### WORK INSTRUCTION
Every line from the one with "1456x820 pixels." to the one with "Task: Open 团队管理 sidebar entry", including those two, is to be copied exactly; all other lines of the entries below are left out.

=== RECORDS PROVIDED ===

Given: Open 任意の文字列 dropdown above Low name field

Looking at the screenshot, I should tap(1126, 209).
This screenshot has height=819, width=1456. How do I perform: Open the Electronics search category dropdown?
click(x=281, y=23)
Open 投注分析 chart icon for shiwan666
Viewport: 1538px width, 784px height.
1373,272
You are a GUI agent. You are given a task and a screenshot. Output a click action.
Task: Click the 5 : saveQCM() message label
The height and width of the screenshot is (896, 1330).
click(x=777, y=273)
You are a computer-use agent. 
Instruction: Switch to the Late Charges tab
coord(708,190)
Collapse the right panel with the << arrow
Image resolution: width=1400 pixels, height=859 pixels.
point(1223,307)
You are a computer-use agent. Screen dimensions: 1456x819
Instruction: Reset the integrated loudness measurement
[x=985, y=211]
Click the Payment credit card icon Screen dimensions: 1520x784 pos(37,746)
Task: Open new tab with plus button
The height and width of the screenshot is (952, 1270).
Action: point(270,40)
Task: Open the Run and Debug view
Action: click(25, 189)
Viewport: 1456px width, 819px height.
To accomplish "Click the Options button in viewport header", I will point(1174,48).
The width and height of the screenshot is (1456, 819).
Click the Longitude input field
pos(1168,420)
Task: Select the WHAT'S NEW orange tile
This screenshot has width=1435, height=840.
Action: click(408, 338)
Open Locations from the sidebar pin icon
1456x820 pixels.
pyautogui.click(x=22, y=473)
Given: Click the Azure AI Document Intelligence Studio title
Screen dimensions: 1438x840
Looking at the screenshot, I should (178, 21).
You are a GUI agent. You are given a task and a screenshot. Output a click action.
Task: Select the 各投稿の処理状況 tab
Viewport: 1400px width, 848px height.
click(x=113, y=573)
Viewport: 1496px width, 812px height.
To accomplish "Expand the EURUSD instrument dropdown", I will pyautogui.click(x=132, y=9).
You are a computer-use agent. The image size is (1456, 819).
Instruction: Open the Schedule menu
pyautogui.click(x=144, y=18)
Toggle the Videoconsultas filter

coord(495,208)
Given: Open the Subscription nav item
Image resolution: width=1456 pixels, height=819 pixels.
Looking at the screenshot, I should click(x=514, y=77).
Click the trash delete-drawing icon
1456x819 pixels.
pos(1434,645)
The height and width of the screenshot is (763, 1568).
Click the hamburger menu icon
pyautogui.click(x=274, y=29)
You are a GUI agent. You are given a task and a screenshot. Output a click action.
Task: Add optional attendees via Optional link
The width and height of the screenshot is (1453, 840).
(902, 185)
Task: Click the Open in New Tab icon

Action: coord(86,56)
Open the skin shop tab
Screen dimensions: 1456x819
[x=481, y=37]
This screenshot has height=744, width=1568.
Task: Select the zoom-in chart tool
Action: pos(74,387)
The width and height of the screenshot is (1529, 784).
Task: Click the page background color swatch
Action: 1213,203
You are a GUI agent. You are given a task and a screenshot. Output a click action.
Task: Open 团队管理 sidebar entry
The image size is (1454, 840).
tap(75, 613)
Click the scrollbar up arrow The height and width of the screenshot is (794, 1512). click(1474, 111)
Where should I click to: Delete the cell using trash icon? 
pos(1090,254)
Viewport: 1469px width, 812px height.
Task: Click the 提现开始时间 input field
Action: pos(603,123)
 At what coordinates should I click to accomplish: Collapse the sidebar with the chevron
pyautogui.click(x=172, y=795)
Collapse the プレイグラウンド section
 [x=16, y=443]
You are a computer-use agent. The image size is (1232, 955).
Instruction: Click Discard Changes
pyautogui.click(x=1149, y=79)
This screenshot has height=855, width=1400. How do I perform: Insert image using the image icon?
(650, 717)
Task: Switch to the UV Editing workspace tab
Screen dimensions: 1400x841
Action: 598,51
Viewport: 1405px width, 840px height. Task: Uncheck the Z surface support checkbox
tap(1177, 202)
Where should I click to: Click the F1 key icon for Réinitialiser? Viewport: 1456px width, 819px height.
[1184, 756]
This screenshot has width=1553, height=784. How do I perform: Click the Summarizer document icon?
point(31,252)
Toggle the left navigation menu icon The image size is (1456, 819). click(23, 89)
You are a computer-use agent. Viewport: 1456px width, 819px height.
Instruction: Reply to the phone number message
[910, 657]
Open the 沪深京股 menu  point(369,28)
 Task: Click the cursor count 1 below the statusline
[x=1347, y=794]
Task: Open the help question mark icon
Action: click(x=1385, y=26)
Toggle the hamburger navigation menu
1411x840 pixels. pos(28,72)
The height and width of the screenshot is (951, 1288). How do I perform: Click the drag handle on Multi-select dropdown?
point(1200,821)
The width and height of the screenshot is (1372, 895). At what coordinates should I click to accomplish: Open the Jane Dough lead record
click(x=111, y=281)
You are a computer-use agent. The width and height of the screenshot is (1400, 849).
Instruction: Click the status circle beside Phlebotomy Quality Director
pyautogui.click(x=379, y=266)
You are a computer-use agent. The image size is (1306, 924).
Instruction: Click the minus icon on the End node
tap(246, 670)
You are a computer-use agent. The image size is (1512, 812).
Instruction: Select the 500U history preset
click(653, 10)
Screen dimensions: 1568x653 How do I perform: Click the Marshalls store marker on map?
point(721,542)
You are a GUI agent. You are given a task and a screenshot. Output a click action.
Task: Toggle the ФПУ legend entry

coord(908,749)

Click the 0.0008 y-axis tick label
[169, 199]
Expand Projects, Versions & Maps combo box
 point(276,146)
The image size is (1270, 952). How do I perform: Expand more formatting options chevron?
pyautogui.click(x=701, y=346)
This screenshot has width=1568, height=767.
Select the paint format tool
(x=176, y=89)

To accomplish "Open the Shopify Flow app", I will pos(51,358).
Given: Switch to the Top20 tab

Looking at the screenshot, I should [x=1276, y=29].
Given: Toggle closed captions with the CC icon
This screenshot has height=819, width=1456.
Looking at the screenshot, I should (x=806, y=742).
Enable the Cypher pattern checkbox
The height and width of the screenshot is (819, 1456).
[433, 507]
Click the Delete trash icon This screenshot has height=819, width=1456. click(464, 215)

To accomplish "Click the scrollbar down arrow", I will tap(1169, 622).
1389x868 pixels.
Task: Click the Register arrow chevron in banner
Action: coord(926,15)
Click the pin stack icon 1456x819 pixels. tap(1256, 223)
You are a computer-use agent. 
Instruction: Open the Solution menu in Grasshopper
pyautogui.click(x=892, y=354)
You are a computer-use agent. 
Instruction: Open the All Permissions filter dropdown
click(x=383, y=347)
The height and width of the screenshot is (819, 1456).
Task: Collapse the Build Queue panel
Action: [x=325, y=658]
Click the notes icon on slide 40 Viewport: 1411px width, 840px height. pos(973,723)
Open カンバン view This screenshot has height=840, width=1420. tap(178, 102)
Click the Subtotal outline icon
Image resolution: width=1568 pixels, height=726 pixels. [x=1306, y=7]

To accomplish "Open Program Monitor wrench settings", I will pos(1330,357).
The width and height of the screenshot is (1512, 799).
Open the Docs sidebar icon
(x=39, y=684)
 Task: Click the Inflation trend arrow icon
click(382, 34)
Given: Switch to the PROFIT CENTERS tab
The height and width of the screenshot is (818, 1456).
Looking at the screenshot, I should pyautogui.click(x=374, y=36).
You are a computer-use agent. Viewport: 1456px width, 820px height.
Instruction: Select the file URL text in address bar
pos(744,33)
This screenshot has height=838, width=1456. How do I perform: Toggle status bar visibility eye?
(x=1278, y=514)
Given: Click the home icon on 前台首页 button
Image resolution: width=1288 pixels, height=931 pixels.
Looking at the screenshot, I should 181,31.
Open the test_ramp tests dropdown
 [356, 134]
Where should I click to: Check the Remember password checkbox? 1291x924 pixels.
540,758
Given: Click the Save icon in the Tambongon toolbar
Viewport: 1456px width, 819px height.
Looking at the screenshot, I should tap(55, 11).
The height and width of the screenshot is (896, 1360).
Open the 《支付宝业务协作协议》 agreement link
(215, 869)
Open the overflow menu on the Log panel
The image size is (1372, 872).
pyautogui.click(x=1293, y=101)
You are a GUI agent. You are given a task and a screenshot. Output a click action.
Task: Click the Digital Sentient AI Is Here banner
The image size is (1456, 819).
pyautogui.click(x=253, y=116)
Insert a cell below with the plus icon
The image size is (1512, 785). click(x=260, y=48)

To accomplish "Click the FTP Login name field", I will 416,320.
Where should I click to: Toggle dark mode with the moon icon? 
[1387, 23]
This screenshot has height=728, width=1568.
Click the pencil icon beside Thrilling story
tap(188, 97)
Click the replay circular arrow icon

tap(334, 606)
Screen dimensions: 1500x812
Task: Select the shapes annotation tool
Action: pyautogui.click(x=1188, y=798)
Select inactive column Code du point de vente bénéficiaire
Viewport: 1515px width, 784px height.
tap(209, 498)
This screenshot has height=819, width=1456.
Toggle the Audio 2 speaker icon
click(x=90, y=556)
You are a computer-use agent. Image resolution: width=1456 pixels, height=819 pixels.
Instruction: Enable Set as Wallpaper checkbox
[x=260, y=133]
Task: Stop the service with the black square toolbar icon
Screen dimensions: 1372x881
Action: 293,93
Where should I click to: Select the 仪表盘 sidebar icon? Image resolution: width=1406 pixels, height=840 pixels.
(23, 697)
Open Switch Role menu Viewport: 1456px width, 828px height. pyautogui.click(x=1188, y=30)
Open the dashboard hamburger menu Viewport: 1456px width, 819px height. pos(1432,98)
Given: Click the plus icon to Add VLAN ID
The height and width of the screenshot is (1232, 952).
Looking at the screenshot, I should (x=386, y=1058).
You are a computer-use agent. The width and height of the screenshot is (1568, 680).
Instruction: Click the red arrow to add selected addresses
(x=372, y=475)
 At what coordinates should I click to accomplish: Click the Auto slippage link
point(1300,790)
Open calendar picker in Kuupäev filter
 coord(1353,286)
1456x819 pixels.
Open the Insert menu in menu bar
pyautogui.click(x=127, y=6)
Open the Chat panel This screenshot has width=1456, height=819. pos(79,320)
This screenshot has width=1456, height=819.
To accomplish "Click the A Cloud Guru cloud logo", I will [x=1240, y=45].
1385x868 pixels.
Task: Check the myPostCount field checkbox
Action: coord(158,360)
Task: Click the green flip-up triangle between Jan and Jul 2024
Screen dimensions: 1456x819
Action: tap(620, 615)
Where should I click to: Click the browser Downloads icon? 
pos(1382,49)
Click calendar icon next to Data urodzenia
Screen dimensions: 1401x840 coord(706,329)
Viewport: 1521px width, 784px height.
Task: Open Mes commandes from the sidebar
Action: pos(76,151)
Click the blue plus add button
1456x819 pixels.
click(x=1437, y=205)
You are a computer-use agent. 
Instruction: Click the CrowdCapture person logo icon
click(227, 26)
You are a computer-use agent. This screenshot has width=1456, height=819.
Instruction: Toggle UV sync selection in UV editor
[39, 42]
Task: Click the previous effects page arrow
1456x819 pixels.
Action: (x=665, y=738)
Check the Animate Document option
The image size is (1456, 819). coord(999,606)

===

### SOLUTION TO THIS TASK
1456x820 pixels.
pyautogui.click(x=22, y=473)
Given: Click the Azure AI Document Intelligence Studio title
Screen dimensions: 1438x840
Looking at the screenshot, I should (178, 21).
You are a GUI agent. You are given a task and a screenshot. Output a click action.
Task: Select the 各投稿の処理状況 tab
Viewport: 1400px width, 848px height.
click(x=113, y=573)
Viewport: 1496px width, 812px height.
To accomplish "Expand the EURUSD instrument dropdown", I will pyautogui.click(x=132, y=9).
You are a computer-use agent. The image size is (1456, 819).
Instruction: Open the Schedule menu
pyautogui.click(x=144, y=18)
Toggle the Videoconsultas filter

coord(495,208)
Given: Open the Subscription nav item
Image resolution: width=1456 pixels, height=819 pixels.
Looking at the screenshot, I should click(x=514, y=77).
Click the trash delete-drawing icon
1456x819 pixels.
pos(1434,645)
The height and width of the screenshot is (763, 1568).
Click the hamburger menu icon
pyautogui.click(x=274, y=29)
You are a GUI agent. You are given a task and a screenshot. Output a click action.
Task: Add optional attendees via Optional link
The width and height of the screenshot is (1453, 840).
(902, 185)
Task: Click the Open in New Tab icon

Action: coord(86,56)
Open the skin shop tab
Screen dimensions: 1456x819
[x=481, y=37]
This screenshot has height=744, width=1568.
Task: Select the zoom-in chart tool
Action: pos(74,387)
The width and height of the screenshot is (1529, 784).
Task: Click the page background color swatch
Action: 1213,203
You are a GUI agent. You are given a task and a screenshot. Output a click action.
Task: Open 团队管理 sidebar entry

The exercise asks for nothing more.